Fault tolerance in virtualised environments

Original URL: https://www.theregister.com/2009/11/25/fault_tolerance_virtualization/

Doesn’t get much more exciting than this

Posted in Systems, 25th November 2009 11:02 GMT

You the Expert In this, our final Experts column in the current server series, our reader experts look at fault tolerance in Virtualised environments. As ever, we’re grateful to Reg reader experts Adam and Trevor for sharing their experience. They are joined by Intel’s Iain Beckingham and Freeform Dynamics’ Martin Atherton.

Server virtualisation has a number of benefits when it comes to fault tolerance but it also suffers from the ‘eggs-in-one-basket’ syndrome should a server go down. How can fault tolerance be built into the virtualised environment such that availability can be ensured?

Adam Salisbury
Systems Administrator

As server virtualisation technology has matured and become more widely adopted its fast becoming clear that we can now do far more work with far less resource, even on older servers. Machines that would have turned end-of-life this year can now run a handful of virtual servers with ease and the huge savings in terms of costs of equipment, space and power are now just being appreciated. But with any new technology come new challenges and new hazards and while some proclaim that virtualisation improves fault tolerance and provides increased redundancy does it really, or are we simple moving the risks and the points of failure?
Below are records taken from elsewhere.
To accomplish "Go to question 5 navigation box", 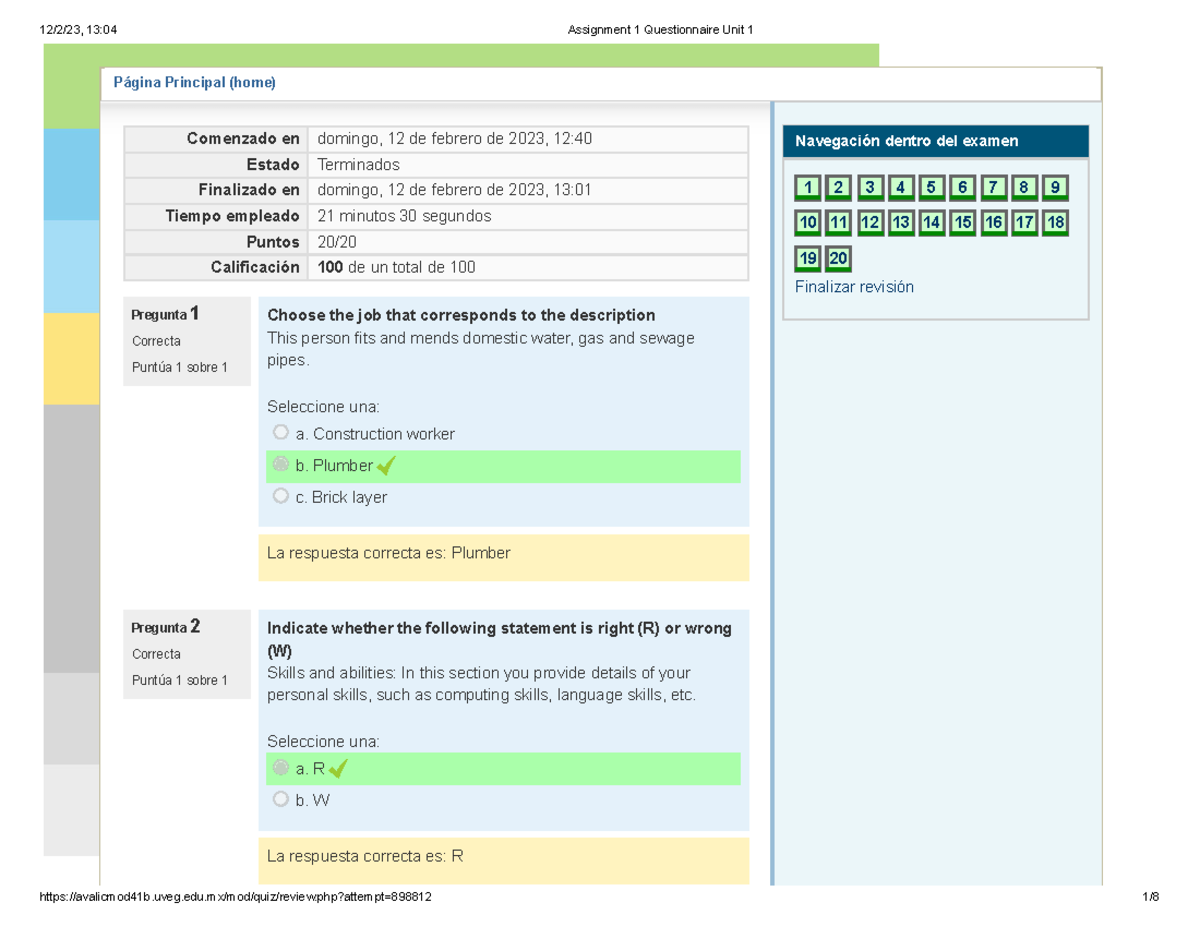I will click(x=931, y=187).
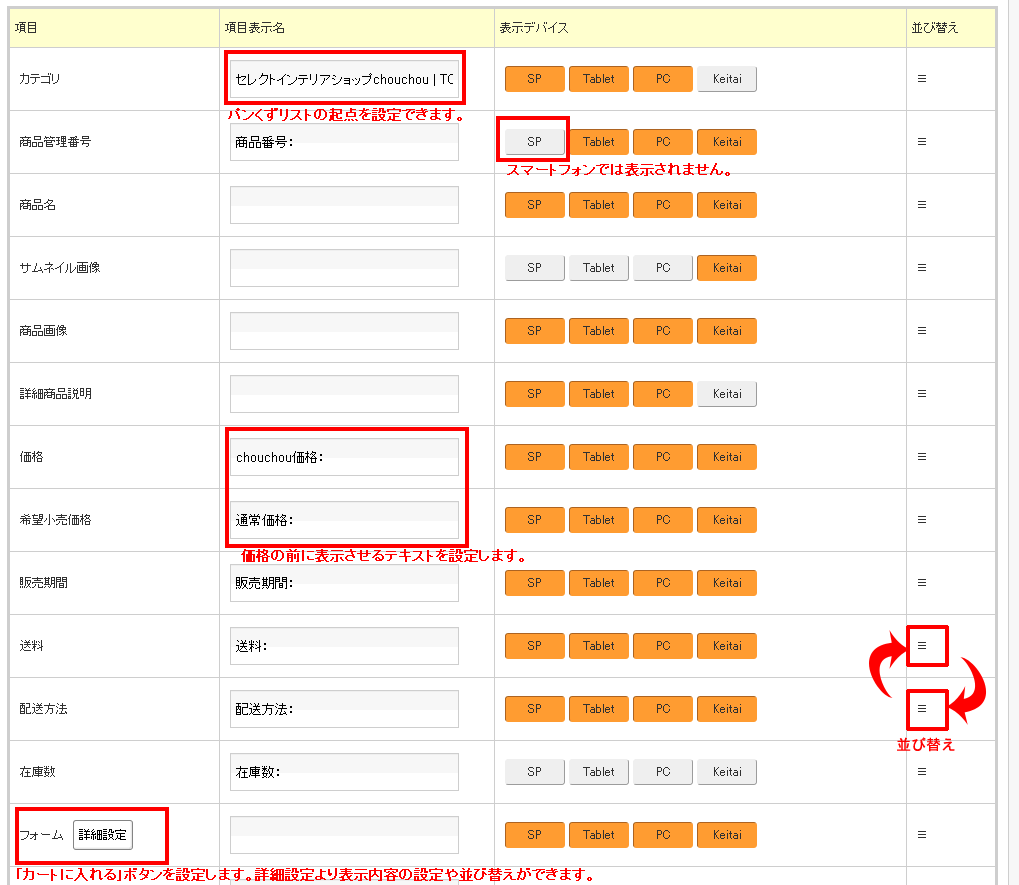The height and width of the screenshot is (885, 1019).
Task: Click the カテゴリ display name field
Action: tap(344, 79)
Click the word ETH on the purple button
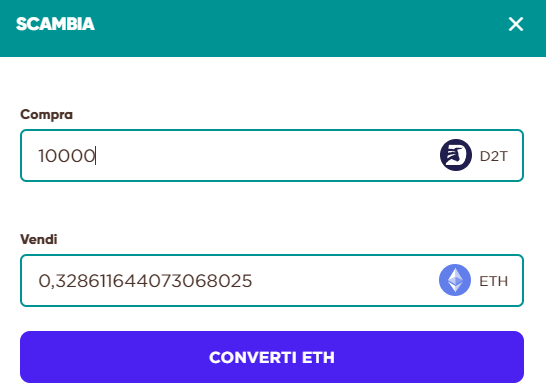Viewport: 546px width, 391px height. [318, 357]
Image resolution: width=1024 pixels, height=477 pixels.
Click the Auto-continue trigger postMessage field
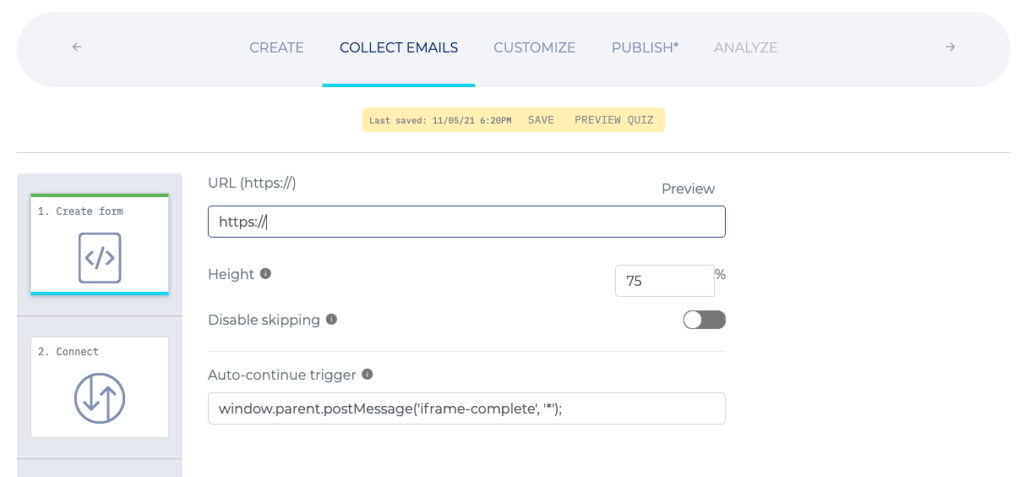(x=466, y=408)
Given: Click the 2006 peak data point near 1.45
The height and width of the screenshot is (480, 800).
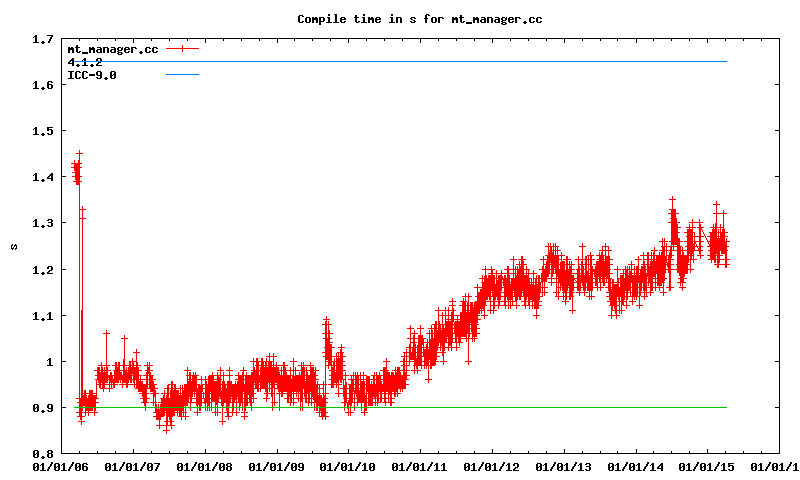Looking at the screenshot, I should [x=79, y=154].
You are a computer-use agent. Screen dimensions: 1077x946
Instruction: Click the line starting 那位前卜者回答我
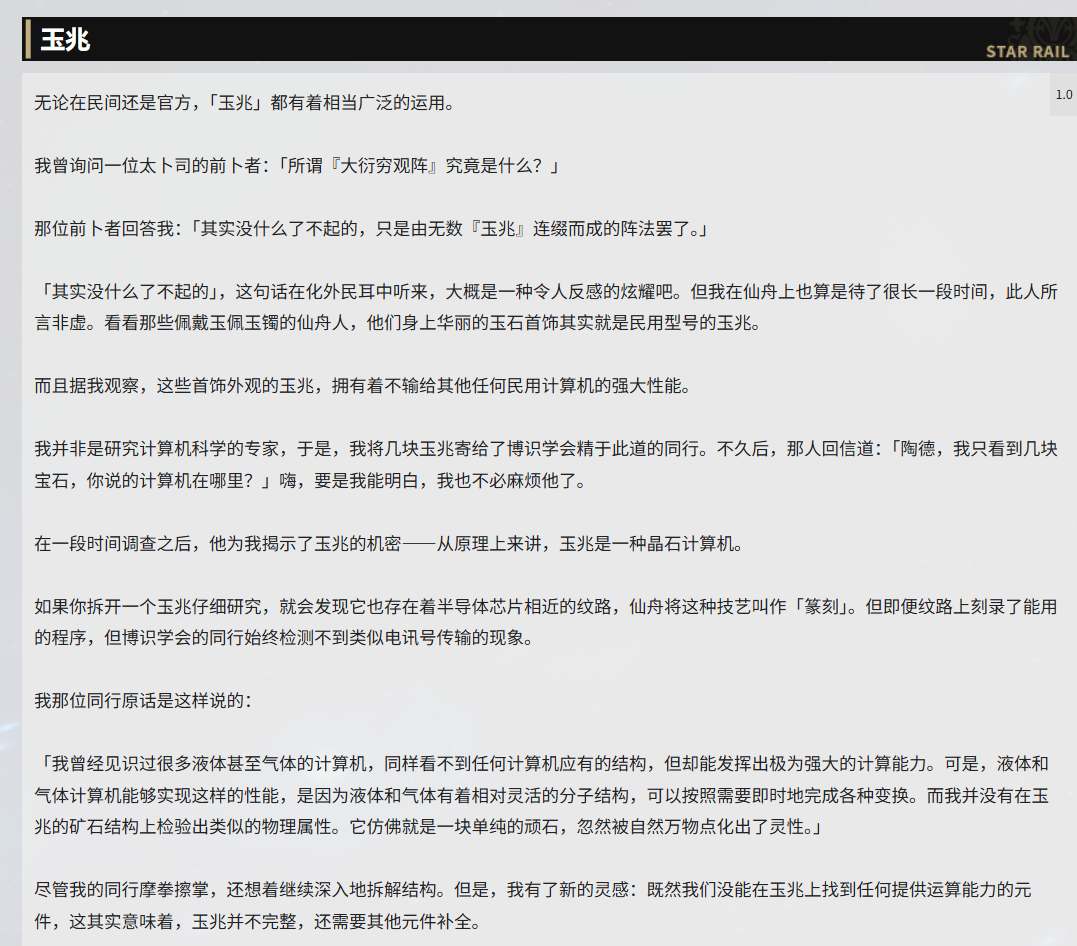pyautogui.click(x=370, y=229)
I think one of the biggest developments in virtualisation in the last couple of years has to be the hypervisor management suites such as System Centre Virtual Machine Manager from Microsoft and vCenter from VMWare. Now we have flexibility like never before, we can convert physical servers to virtual ones and redeploy virtual server images onto physical hardware. We can also take images of live, production servers for absolute redundancy and availability or to test potential upgrades and even those tools can greatly improve the productivity of the staff charged with using them.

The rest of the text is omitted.